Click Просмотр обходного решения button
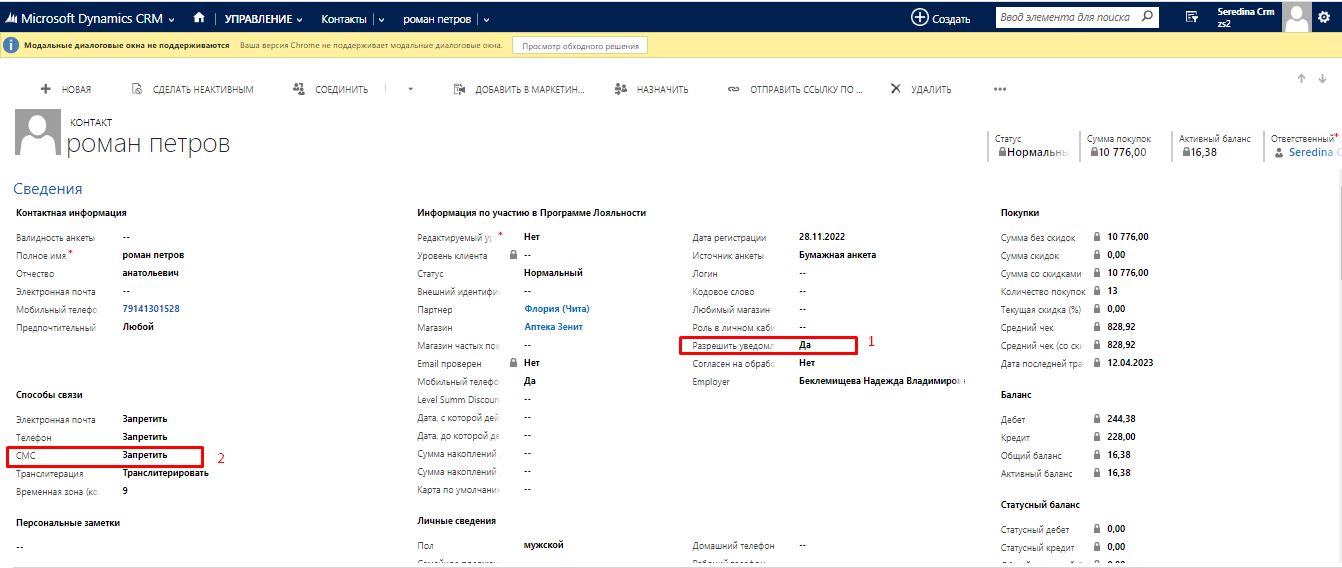1342x568 pixels. click(x=580, y=45)
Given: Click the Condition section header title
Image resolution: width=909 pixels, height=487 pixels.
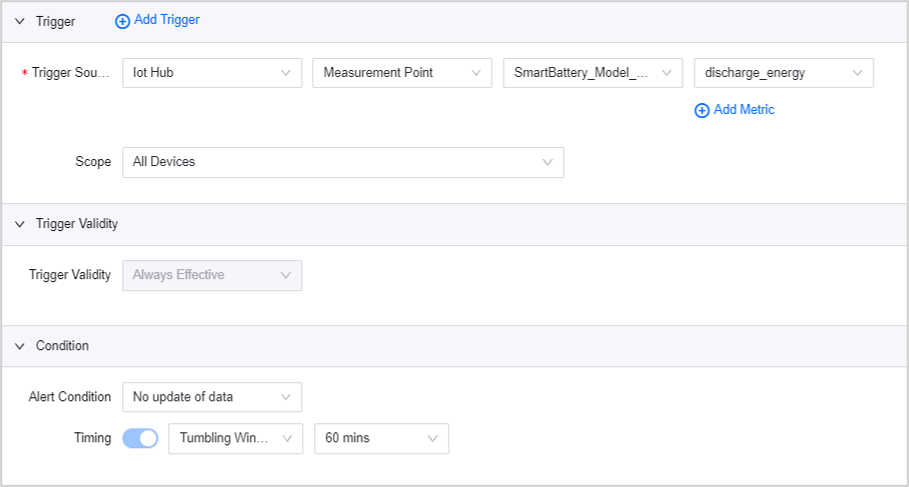Looking at the screenshot, I should [62, 346].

::::::

PROBLEM DESCRIPTION:
After removing the pictures, transcribe the listing above exactly.

EXPECTED OUTPUT:
Click Просмотр обходного решения button
1342x568 pixels. click(x=580, y=45)
Given: Click the Condition section header title
Image resolution: width=909 pixels, height=487 pixels.
Looking at the screenshot, I should [62, 346].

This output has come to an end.